--- start ---
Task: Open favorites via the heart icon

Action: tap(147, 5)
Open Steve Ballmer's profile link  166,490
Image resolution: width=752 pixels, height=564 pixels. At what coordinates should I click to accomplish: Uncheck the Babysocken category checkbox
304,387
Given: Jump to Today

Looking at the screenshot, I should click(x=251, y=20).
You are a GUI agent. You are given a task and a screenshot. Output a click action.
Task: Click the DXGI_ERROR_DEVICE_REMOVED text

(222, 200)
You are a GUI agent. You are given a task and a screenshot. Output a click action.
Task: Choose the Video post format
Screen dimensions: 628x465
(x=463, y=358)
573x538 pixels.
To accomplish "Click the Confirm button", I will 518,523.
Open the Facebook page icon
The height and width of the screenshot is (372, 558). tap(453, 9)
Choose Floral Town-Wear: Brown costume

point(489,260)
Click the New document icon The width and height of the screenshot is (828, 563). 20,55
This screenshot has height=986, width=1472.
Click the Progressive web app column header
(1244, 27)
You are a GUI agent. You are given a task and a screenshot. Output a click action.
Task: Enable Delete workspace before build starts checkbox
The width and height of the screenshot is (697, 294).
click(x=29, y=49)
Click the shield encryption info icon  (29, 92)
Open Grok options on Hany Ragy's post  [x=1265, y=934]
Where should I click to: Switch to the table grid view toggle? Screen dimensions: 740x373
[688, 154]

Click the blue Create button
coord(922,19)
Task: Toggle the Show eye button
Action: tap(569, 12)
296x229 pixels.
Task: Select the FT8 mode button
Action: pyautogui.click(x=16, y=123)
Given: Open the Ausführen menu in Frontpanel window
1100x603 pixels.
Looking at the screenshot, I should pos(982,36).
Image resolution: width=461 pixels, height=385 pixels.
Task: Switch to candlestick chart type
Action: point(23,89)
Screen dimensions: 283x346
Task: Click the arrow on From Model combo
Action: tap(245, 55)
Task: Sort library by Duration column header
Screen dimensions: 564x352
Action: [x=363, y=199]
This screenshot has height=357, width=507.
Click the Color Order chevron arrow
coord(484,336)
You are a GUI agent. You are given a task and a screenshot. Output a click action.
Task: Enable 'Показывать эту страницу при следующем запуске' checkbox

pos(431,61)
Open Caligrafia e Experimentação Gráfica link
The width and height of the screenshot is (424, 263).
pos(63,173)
--- end ---
Set task: Revise the material above so that every occurrence of "GUI agent" reads "interface agent", leaving everything else as it is.

Task solution:
Task: Open favorites via the heart icon

Action: tap(147, 5)
Open Steve Ballmer's profile link  166,490
Image resolution: width=752 pixels, height=564 pixels. At what coordinates should I click to accomplish: Uncheck the Babysocken category checkbox
304,387
Given: Jump to Today

Looking at the screenshot, I should click(x=251, y=20).
You are a interface agent. You are given a task and a screenshot. Output a click action.
Task: Click the DXGI_ERROR_DEVICE_REMOVED text

(222, 200)
You are a interface agent. You are given a task and a screenshot. Output a click action.
Task: Choose the Video post format
Screen dimensions: 628x465
(x=463, y=358)
573x538 pixels.
To accomplish "Click the Confirm button", I will 518,523.
Open the Facebook page icon
The height and width of the screenshot is (372, 558). tap(453, 9)
Choose Floral Town-Wear: Brown costume

point(489,260)
Click the New document icon The width and height of the screenshot is (828, 563). 20,55
This screenshot has height=986, width=1472.
Click the Progressive web app column header
(1244, 27)
You are a interface agent. You are given a task and a screenshot. Output a click action.
Task: Enable Delete workspace before build starts checkbox
The width and height of the screenshot is (697, 294).
click(x=29, y=49)
Click the shield encryption info icon  (29, 92)
Open Grok options on Hany Ragy's post  [x=1265, y=934]
Where should I click to: Switch to the table grid view toggle? Screen dimensions: 740x373
[688, 154]

Click the blue Create button
coord(922,19)
Task: Toggle the Show eye button
Action: tap(569, 12)
296x229 pixels.
Task: Select the FT8 mode button
Action: pyautogui.click(x=16, y=123)
Given: Open the Ausführen menu in Frontpanel window
1100x603 pixels.
Looking at the screenshot, I should pos(982,36).
Image resolution: width=461 pixels, height=385 pixels.
Task: Switch to candlestick chart type
Action: point(23,89)
Screen dimensions: 283x346
Task: Click the arrow on From Model combo
Action: tap(245, 55)
Task: Sort library by Duration column header
Screen dimensions: 564x352
Action: [x=363, y=199]
This screenshot has height=357, width=507.
Click the Color Order chevron arrow
coord(484,336)
You are a interface agent. You are given a task and a screenshot. Output a click action.
Task: Enable 'Показывать эту страницу при следующем запуске' checkbox

pos(431,61)
Open Caligrafia e Experimentação Gráfica link
The width and height of the screenshot is (424, 263).
pos(63,173)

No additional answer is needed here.